Exercise prompt: In the items from the start of the records up to and including the line with "Open HDR Graphics", change "forward" to "back" and reproduce those lines with nothing else altered.

--- START Supplied material ---

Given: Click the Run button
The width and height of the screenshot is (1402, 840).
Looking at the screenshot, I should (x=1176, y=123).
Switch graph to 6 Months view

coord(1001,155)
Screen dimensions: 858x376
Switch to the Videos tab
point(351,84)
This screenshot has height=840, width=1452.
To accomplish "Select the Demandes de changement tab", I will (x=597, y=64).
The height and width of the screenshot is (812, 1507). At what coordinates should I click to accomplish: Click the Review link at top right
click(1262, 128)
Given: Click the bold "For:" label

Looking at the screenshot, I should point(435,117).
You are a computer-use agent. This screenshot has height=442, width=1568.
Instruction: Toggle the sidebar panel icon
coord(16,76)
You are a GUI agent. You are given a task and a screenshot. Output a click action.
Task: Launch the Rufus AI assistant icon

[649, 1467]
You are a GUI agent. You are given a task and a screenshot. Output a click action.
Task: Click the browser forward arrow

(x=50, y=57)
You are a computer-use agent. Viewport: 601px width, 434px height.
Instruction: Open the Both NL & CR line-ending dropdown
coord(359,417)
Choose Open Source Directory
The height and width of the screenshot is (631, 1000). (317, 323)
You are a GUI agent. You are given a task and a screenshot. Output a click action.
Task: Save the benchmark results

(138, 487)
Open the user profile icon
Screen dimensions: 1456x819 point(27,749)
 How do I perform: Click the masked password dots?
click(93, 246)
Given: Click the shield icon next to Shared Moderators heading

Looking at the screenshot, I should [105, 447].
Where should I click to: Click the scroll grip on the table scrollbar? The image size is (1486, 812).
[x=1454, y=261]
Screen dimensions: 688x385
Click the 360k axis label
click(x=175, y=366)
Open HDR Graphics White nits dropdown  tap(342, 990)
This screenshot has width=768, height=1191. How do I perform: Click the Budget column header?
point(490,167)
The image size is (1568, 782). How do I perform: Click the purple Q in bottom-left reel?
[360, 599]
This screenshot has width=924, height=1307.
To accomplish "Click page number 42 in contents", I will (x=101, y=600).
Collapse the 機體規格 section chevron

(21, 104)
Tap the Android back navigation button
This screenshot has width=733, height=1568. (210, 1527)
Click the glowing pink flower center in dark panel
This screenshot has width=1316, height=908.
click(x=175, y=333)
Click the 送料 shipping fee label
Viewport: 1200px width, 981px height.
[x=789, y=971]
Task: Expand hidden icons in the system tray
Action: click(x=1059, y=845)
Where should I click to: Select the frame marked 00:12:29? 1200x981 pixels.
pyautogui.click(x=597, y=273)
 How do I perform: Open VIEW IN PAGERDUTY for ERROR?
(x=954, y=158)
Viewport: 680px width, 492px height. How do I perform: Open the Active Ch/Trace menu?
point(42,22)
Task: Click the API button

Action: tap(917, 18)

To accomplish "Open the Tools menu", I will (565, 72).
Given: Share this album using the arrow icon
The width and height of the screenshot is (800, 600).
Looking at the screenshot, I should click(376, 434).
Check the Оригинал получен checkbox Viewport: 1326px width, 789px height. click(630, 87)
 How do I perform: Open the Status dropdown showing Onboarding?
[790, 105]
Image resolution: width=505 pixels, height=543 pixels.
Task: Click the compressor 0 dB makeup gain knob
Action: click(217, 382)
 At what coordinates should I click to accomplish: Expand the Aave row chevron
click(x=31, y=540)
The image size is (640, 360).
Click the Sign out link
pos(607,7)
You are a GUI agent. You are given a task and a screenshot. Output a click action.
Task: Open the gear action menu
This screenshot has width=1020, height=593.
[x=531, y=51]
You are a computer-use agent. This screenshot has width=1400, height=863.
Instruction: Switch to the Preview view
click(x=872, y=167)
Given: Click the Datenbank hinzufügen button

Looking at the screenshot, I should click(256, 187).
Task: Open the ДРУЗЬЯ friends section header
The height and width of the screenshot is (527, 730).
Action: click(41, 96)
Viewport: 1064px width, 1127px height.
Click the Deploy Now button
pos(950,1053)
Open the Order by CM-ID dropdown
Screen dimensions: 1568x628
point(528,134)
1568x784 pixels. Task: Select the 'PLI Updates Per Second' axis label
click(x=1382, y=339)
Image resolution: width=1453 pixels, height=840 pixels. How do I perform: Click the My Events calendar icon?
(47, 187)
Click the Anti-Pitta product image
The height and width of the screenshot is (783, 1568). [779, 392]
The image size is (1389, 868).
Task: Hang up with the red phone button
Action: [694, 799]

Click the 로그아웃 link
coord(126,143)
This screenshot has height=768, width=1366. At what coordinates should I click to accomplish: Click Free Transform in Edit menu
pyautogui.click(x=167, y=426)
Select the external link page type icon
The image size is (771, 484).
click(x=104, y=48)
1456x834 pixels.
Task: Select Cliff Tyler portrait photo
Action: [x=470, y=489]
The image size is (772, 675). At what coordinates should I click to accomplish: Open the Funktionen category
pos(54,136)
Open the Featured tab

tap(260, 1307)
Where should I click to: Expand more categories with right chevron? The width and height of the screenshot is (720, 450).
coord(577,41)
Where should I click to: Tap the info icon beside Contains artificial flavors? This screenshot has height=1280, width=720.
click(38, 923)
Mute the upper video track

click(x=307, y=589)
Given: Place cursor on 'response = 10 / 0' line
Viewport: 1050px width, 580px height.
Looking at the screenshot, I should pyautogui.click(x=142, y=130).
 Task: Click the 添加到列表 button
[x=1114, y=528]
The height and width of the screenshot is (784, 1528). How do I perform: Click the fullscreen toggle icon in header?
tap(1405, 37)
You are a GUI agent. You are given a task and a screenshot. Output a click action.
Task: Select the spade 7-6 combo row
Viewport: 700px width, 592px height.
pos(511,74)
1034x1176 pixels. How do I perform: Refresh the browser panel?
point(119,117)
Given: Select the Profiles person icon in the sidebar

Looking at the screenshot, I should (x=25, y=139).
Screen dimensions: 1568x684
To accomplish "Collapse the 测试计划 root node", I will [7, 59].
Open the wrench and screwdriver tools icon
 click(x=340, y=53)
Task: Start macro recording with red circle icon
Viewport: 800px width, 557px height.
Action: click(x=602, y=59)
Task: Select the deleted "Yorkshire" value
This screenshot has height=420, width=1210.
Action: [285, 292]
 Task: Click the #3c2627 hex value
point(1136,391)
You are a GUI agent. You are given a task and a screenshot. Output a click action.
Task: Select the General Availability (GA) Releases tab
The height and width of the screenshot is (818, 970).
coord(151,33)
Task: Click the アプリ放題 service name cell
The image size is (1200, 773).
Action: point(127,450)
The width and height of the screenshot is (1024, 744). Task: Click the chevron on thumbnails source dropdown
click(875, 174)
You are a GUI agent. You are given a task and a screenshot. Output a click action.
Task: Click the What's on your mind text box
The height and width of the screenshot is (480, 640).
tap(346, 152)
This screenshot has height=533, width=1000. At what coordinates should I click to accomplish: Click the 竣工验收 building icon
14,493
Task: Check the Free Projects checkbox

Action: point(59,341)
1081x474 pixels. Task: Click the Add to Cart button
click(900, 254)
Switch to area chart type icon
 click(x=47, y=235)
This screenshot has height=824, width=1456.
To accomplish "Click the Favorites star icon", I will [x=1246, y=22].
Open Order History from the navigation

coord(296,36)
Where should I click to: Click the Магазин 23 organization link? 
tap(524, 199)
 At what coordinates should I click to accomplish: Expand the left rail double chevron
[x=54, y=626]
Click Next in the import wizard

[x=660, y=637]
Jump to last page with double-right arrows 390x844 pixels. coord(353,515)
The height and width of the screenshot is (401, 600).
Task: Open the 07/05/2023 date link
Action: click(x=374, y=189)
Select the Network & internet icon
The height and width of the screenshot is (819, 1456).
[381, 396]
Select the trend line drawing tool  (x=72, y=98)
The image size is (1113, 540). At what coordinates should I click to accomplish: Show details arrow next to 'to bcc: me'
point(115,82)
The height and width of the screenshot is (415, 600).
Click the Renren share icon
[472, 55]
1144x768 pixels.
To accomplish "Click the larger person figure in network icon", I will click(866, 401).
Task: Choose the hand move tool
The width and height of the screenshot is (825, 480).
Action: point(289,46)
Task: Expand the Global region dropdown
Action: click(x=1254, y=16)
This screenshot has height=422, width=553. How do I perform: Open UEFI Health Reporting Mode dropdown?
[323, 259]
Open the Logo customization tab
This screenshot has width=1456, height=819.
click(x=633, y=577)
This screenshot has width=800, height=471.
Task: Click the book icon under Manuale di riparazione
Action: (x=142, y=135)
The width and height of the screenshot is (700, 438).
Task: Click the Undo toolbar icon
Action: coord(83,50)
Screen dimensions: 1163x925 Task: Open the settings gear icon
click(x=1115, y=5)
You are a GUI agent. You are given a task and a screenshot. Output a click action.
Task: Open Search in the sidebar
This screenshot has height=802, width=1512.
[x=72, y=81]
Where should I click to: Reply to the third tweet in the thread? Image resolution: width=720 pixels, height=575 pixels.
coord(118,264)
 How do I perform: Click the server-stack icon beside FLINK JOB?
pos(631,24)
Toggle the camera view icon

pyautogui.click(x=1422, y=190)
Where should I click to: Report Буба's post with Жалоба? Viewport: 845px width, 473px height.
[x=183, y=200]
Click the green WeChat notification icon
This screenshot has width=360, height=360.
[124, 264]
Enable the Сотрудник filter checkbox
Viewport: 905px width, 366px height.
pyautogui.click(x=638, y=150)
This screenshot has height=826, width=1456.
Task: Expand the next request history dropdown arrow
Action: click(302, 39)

--- END Supplied material ---

Exercise answer:
Given: Click the Run button
The width and height of the screenshot is (1402, 840).
Looking at the screenshot, I should (x=1176, y=123).
Switch graph to 6 Months view

coord(1001,155)
Screen dimensions: 858x376
Switch to the Videos tab
point(351,84)
This screenshot has height=840, width=1452.
To accomplish "Select the Demandes de changement tab", I will (x=597, y=64).
The height and width of the screenshot is (812, 1507). At what coordinates should I click to accomplish: Click the Review link at top right
click(1262, 128)
Given: Click the bold "For:" label

Looking at the screenshot, I should point(435,117).
You are a computer-use agent. This screenshot has height=442, width=1568.
Instruction: Toggle the sidebar panel icon
coord(16,76)
You are a GUI agent. You are given a task and a screenshot. Output a click action.
Task: Launch the Rufus AI assistant icon

[649, 1467]
You are a GUI agent. You are given a task and a screenshot. Output a click action.
Task: Click the browser back arrow

(x=50, y=57)
You are a computer-use agent. Viewport: 601px width, 434px height.
Instruction: Open the Both NL & CR line-ending dropdown
coord(359,417)
Choose Open Source Directory
The height and width of the screenshot is (631, 1000). (317, 323)
You are a GUI agent. You are given a task and a screenshot. Output a click action.
Task: Save the benchmark results

(138, 487)
Open the user profile icon
Screen dimensions: 1456x819 point(27,749)
 How do I perform: Click the masked password dots?
click(93, 246)
Given: Click the shield icon next to Shared Moderators heading

Looking at the screenshot, I should [105, 447].
Where should I click to: Click the scroll grip on the table scrollbar? The image size is (1486, 812).
[x=1454, y=261]
Screen dimensions: 688x385
Click the 360k axis label
click(x=175, y=366)
Open HDR Graphics White nits dropdown  tap(342, 990)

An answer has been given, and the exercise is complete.